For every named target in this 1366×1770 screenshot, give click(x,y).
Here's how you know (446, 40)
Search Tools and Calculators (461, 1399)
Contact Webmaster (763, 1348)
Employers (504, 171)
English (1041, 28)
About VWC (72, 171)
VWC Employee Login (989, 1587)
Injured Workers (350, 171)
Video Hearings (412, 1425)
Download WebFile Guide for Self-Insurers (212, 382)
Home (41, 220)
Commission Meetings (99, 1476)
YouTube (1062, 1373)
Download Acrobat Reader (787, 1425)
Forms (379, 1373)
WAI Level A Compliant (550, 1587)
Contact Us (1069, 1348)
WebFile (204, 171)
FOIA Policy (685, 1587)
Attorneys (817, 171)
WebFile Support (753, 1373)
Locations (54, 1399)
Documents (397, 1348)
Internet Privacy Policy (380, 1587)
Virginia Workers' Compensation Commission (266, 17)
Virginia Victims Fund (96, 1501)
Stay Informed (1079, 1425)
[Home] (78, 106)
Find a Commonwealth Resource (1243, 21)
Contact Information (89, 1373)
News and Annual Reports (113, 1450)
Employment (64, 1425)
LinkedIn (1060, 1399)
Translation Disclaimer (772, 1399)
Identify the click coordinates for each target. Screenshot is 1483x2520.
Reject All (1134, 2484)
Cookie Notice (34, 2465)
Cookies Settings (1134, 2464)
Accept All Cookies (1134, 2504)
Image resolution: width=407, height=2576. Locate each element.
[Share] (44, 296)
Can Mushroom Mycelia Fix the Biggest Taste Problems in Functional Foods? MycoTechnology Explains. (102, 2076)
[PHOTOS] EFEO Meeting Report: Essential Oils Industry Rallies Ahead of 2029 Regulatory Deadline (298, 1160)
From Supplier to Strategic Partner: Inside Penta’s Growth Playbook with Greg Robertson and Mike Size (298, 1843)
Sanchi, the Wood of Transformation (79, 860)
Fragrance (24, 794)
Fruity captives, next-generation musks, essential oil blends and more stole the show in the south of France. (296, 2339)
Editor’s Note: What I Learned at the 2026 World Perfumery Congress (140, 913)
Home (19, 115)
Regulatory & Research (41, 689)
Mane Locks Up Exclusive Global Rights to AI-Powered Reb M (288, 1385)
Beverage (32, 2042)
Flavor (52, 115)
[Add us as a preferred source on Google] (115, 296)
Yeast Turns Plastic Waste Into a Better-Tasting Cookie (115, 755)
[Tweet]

### REQUIREMENT:
Go through the entries and return each line where the word "Regulatory" occurs.

### SOLUTION FOR THIS EXERCISE:
[PHOTOS] EFEO Meeting Report: Essential Oils Industry Rallies Ahead of 2029 Regulatory Deadline (298, 1160)
Regulatory & Research (41, 689)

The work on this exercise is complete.